• _PROBLEM STATEMENT_: Up to and including the line with "has height=706, width=1080.", repeat every line of the listing exactly, beginning at the first.
### DATA ###
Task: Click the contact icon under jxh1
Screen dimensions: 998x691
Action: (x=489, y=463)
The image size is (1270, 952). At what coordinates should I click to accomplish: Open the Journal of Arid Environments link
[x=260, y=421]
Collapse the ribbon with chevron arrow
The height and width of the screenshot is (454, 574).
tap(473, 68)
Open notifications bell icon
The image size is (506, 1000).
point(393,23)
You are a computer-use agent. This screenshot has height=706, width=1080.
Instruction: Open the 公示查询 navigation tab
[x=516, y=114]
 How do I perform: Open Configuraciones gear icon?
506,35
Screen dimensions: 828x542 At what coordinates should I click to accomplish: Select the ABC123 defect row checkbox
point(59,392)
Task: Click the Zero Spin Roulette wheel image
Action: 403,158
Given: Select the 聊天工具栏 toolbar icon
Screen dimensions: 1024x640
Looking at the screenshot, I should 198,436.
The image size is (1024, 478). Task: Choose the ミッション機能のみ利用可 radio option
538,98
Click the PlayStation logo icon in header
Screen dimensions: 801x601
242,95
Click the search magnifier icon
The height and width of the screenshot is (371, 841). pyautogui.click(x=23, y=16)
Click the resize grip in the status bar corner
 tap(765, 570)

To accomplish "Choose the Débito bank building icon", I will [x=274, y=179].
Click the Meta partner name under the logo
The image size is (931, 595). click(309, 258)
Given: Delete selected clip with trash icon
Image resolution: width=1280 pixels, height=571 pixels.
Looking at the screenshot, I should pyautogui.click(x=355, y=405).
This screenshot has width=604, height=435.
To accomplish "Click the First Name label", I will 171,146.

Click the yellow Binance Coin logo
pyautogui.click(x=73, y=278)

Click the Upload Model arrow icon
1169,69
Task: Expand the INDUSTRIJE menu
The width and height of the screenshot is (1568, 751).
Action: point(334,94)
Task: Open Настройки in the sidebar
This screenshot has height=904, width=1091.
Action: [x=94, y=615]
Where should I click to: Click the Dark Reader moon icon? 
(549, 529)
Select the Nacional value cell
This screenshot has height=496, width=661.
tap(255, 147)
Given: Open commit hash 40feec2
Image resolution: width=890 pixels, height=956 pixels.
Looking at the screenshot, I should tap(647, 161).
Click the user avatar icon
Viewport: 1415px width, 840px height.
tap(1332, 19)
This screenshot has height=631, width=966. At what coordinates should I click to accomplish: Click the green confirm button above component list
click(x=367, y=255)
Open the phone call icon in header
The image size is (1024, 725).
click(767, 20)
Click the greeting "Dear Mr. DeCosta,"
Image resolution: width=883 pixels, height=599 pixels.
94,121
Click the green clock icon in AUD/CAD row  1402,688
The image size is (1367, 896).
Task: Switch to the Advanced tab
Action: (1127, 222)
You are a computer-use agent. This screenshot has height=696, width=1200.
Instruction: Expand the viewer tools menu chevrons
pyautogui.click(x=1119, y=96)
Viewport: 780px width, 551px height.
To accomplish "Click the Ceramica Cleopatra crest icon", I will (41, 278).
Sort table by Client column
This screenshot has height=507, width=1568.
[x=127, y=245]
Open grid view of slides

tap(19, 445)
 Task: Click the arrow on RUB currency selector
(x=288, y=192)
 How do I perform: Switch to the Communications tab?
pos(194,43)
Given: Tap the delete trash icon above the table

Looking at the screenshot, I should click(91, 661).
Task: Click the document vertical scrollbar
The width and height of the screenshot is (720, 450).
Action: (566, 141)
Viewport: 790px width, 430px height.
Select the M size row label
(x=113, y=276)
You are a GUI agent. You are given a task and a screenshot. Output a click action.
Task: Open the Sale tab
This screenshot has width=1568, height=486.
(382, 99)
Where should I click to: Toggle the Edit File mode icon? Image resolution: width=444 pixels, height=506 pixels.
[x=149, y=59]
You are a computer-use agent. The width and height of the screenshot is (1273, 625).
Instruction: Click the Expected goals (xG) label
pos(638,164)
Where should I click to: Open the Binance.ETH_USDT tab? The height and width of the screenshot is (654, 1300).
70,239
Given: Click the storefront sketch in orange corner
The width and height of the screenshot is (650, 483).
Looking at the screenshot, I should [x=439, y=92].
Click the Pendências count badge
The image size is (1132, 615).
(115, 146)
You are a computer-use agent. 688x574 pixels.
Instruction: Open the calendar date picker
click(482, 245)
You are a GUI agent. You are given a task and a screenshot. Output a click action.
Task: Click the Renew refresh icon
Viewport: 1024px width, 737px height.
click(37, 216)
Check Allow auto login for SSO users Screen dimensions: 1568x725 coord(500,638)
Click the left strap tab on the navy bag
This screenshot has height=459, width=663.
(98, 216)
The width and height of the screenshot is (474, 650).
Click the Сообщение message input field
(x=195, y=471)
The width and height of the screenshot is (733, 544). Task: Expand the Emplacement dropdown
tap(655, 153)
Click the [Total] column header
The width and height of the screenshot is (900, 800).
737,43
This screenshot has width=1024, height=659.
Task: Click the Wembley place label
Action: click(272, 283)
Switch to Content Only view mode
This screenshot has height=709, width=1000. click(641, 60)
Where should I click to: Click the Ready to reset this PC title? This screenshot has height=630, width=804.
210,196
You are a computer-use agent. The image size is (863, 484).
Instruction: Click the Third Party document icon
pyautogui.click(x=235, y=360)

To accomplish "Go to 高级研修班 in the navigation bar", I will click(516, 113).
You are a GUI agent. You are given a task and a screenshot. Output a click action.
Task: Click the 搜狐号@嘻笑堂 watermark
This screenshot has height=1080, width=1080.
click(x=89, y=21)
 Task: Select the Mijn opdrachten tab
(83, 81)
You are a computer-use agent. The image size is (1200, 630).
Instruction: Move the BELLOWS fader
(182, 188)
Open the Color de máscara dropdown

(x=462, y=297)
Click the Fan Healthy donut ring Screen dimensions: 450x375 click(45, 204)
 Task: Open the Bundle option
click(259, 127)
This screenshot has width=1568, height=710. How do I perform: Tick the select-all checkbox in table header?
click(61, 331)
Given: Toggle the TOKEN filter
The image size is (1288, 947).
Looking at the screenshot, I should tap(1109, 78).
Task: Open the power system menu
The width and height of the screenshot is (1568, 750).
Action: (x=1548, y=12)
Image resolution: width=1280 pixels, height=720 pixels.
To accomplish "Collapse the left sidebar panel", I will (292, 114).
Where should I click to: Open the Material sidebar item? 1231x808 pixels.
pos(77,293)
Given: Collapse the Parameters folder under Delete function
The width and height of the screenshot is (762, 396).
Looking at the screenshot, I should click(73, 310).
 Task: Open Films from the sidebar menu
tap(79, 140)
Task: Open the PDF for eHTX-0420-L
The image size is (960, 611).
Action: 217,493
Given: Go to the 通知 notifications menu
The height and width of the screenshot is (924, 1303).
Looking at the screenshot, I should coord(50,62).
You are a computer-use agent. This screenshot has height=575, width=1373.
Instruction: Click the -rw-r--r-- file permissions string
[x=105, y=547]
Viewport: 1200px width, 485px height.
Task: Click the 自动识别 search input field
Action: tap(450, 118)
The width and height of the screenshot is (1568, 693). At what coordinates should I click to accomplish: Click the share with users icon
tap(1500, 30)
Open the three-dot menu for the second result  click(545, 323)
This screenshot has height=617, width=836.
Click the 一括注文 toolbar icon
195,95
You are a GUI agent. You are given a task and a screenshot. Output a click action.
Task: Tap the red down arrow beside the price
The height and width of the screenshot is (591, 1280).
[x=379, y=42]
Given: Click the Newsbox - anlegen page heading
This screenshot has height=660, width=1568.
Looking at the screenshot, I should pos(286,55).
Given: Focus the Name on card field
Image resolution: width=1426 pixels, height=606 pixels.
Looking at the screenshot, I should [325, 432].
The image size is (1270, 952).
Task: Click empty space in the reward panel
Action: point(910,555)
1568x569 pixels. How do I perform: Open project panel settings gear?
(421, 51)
###
• _ANSWER SPACE_:
Task: Click the contact icon under jxh1
Screen dimensions: 998x691
Action: (x=489, y=463)
The image size is (1270, 952). At what coordinates should I click to accomplish: Open the Journal of Arid Environments link
[x=260, y=421]
Collapse the ribbon with chevron arrow
The height and width of the screenshot is (454, 574).
tap(473, 68)
Open notifications bell icon
The image size is (506, 1000).
point(393,23)
You are a computer-use agent. This screenshot has height=706, width=1080.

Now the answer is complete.